**Exercise input:**
*** Block opens ***

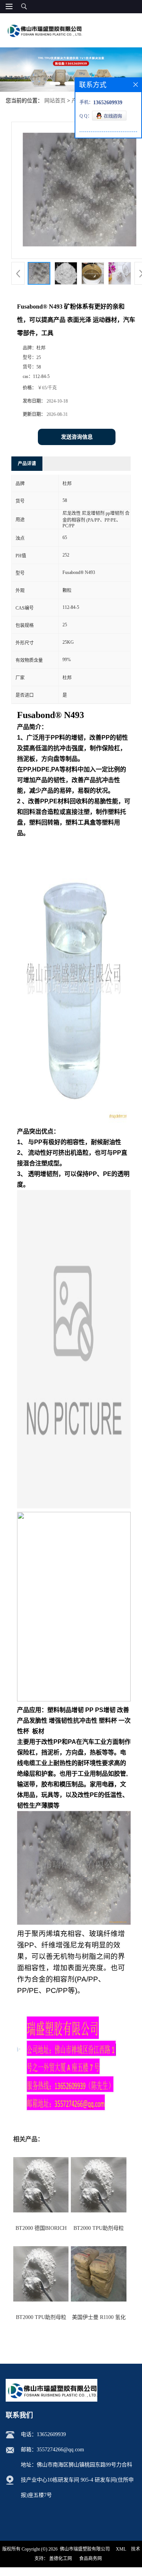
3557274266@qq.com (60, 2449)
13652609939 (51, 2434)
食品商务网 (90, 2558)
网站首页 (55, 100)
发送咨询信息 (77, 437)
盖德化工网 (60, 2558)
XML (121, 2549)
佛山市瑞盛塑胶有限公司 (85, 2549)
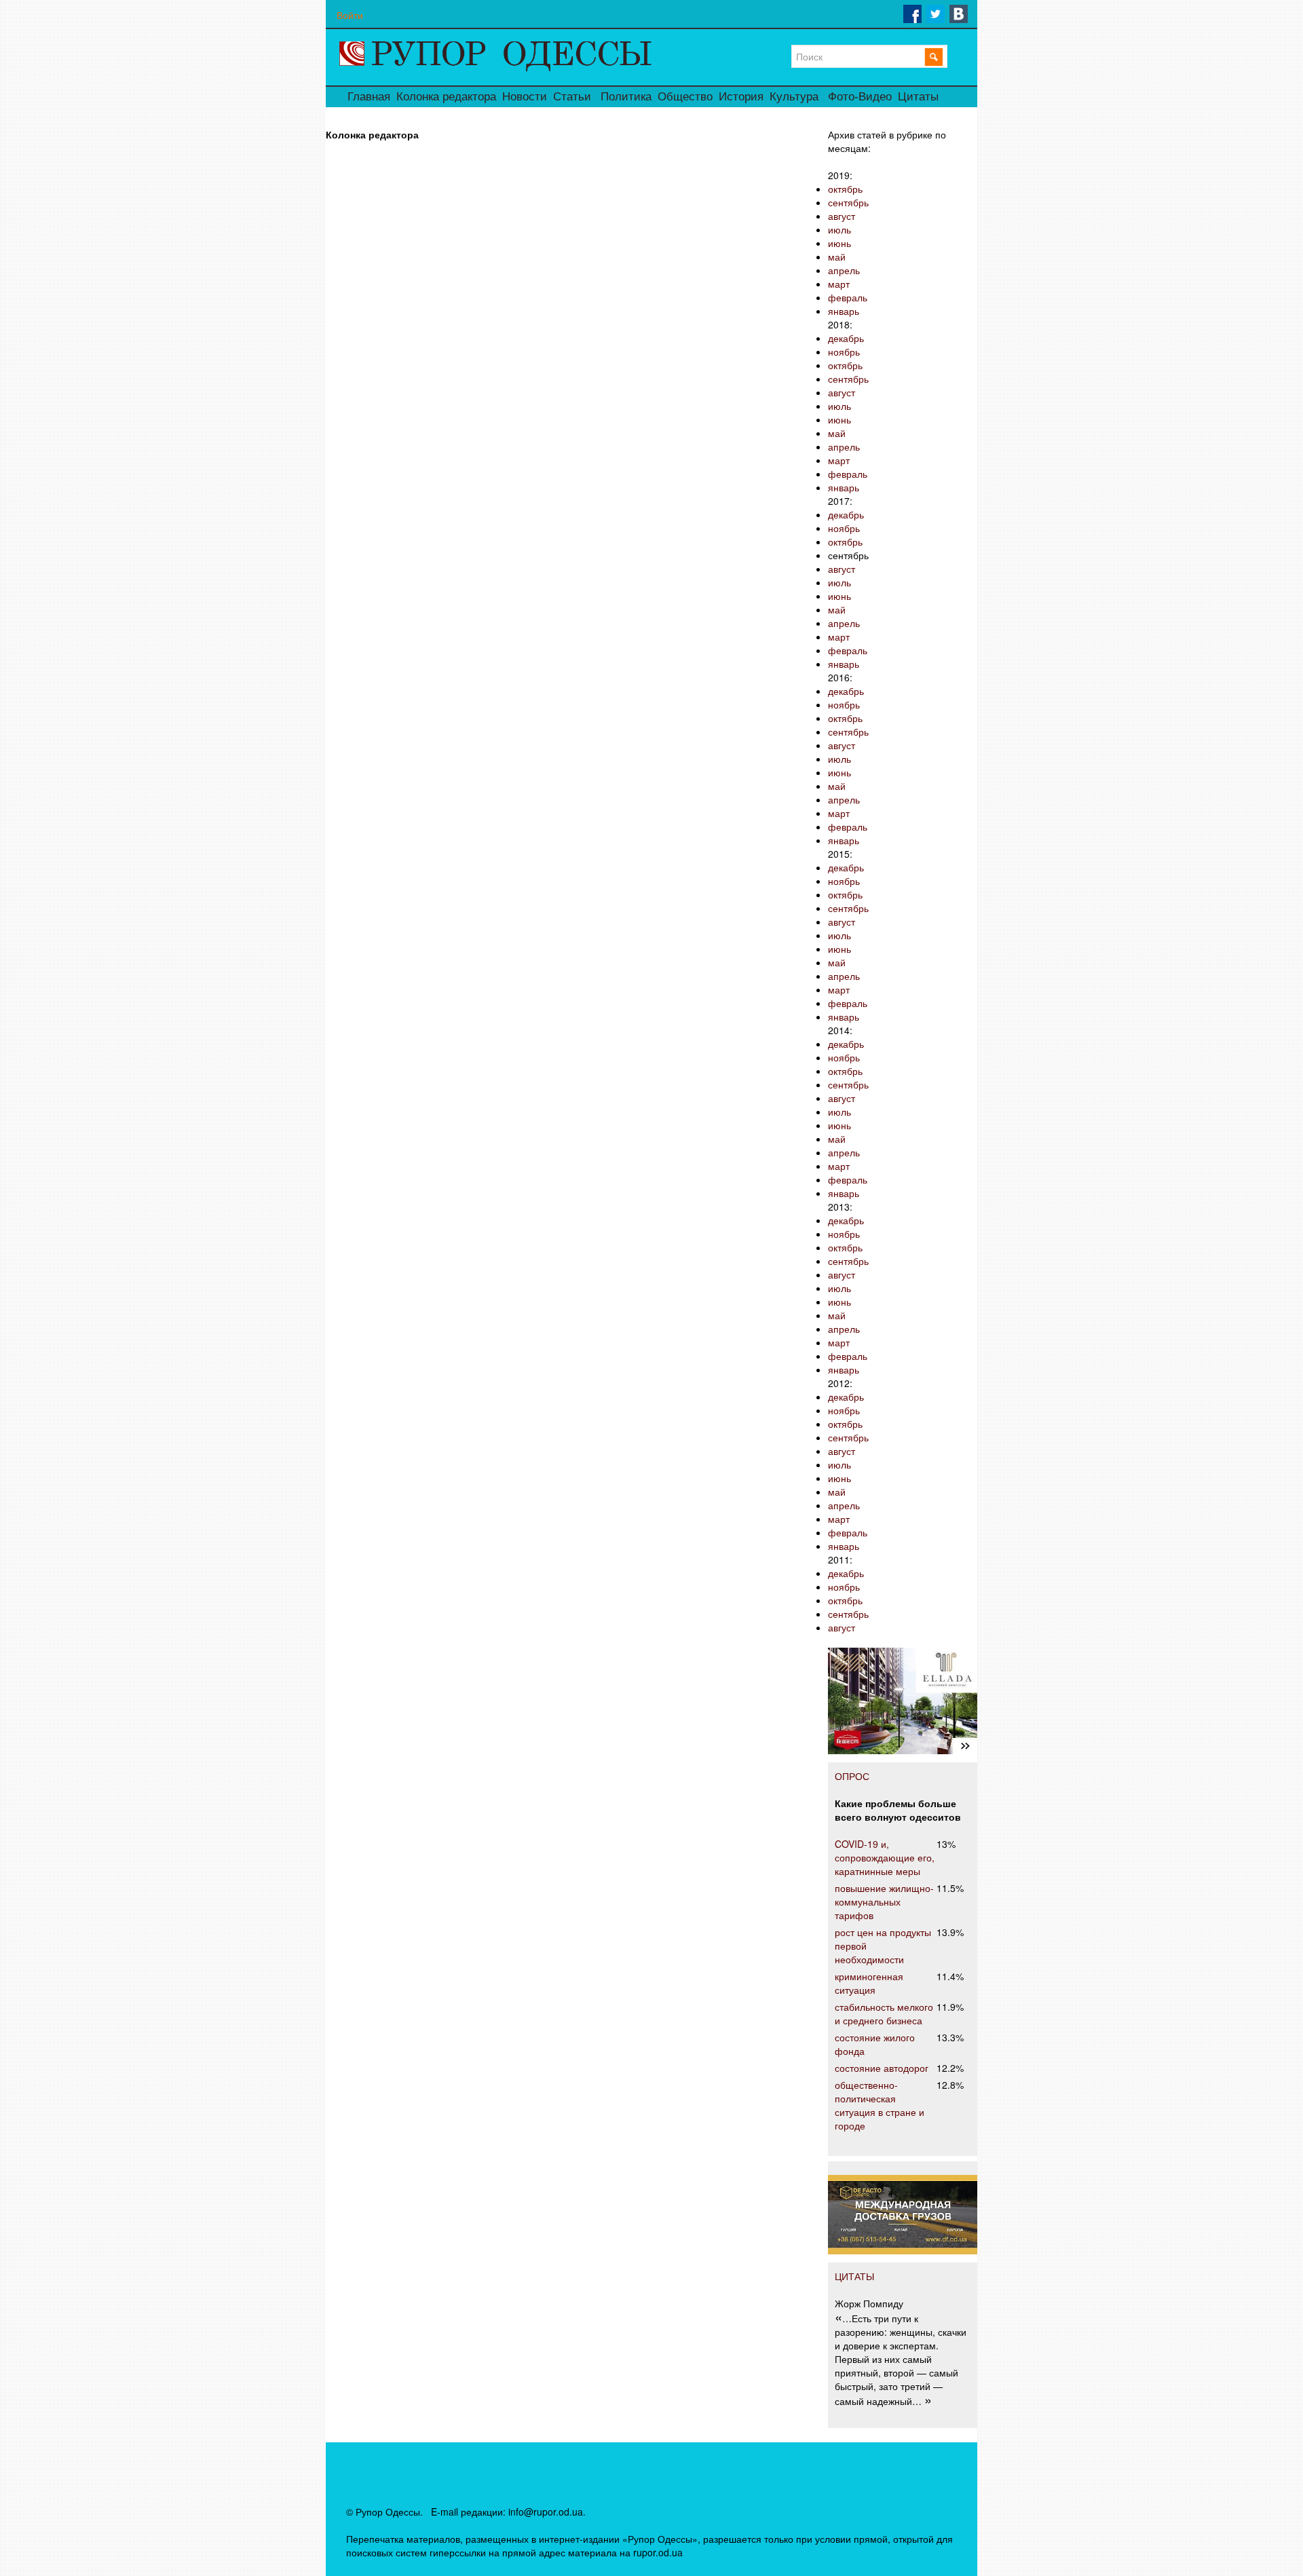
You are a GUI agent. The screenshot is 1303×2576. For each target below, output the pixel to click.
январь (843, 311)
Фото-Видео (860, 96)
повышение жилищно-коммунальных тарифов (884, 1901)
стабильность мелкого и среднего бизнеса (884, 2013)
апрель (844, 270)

*** Block closes ***

**Task item:**
Output a verbatim copy of all entries above; no pictures go in it.

**Exercise answer:**
3557274266@qq.com (60, 2449)
13652609939 (51, 2434)
食品商务网 (90, 2558)
网站首页 (55, 100)
发送咨询信息 (77, 437)
盖德化工网 (60, 2558)
XML (121, 2549)
佛山市瑞盛塑胶有限公司 (85, 2549)
You are a GUI agent. The screenshot is 1303×2576. For each target below, output the pixel to click.
январь (843, 311)
Фото-Видео (860, 96)
повышение жилищно-коммунальных тарифов (884, 1901)
стабильность мелкого и среднего бизнеса (884, 2013)
апрель (844, 270)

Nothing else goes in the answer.